### What this exercise asks:
a) In the passage about praying over life's big problems, translate this sentence into Spanish: "God cares for me now whether I feel that care or not."
b) According to the passage about praying over life's big problems, what illness was the writer coming down with?
c) Continue the passage about praying over life's big problems from where it stops, keeping the writer's voice.

The following may be helpful to those who need to pray for the big problems of life.
Hard decisions are stressful. To me they get in the way of our usual routines of health. My present goals of eating are still intact. Today I only ate one meal which is not good but coming down with strep and weighing a decision on my mind. Along with a decision I have a heavy burden I need to trust God with. I just did not feel like eating. Anybody who knows me, knows that is weird. It is not like me to spend hours in prayer about something but today I did. Being sick, multiple concerns that matter to me, lead to a big mountain to be removed into the sea. (Matt. 17:19-21)
Three thoughts help me sort it out. To begin with I didn't really know how to pray. Mentally and spiritually I was confused and angered. So I started to remembered who I was talking to. God is the healer or the one to move mountains into the sea. In Matthew it tells pray we can move mountains. No mountains have been moved so mountains must be a metaphor for our big problems.
I had a big problem that first I had too sort out to know what I was praying for. It took awhile but I cleared up what I should pray for. (It is amazing how confused I can be at times, Have you ever experienced that?)I knew who I was praying to and I now knew what I was praying for.
Finally I have to believe the prayer will be answered in God's will. In the past God has cared for me, He has answered my prayers. God cares for me now whether I feel that care or not. I can give God my burden or in this case two burdens I am caring about knowing He cares for me. (1Pe. 5:7). Concerning my decision the Lord I think cleared my path to see the light as knowing His will. I was then free to set into action a response. My other burden I have no idea what God's will. My heart is right and so is the other party so I think in time it will work out. Of course I keep breaking the rules to give it time. I am not very patient. I feel like I the "Beaver" blowing it and making a mess of things I cry to the other party, "Gee Wally, this is hard"

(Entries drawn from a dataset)
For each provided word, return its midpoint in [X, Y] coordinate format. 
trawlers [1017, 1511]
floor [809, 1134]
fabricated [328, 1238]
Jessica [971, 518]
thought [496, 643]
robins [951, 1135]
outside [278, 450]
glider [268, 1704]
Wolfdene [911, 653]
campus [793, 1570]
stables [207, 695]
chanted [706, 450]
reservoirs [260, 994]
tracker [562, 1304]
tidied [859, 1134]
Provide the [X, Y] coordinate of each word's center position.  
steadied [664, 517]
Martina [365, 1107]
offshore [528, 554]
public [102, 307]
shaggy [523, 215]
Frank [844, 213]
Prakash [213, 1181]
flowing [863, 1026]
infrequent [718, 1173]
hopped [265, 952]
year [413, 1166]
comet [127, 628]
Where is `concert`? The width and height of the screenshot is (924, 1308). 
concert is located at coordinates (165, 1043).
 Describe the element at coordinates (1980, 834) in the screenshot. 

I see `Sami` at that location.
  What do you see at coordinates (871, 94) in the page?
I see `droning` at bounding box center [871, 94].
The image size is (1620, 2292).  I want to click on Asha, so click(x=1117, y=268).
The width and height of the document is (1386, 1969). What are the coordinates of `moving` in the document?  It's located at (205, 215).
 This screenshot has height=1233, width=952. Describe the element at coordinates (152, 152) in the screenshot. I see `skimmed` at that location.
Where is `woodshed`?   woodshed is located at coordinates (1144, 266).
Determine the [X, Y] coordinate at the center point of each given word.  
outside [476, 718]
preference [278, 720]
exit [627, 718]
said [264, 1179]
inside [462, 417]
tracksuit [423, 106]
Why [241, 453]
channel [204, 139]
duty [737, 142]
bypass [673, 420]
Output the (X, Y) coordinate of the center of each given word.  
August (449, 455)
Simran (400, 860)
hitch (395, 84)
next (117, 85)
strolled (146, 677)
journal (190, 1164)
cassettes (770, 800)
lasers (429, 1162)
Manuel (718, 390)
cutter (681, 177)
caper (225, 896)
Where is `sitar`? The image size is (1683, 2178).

### Answers for each item:
a) Dios se preocupa por mí ahora, sienta yo ese cuidado o no.

b) Strep.

c)
One of my favorite lines is Geoffry Rush in Shakespeare in Love where he says, "Its a mystery" referring how things worked out in 16th century drama. In the process of prayer is helping sort things out and trust. "it is a mystery how things will work out but the parties involved are doing the right things. Sometimes it is hard to trust people even when they care for you.
What does all this have to do with health? True friends and family allowed me time to pray. My family made me eat a very healthy meal. They also made sure I took my medicine and they supported a big decision I made. Health improves with good nutrition. My other burden I am still sorting out, but I know who I am talking to, God the remover of big problems. I am identifying some of the problems in me to pray for. And I know God cares for me and the other party who also cares.
Sickness prevented a workout today but healthy praying turned stress into learning to trust both God and those who care around us.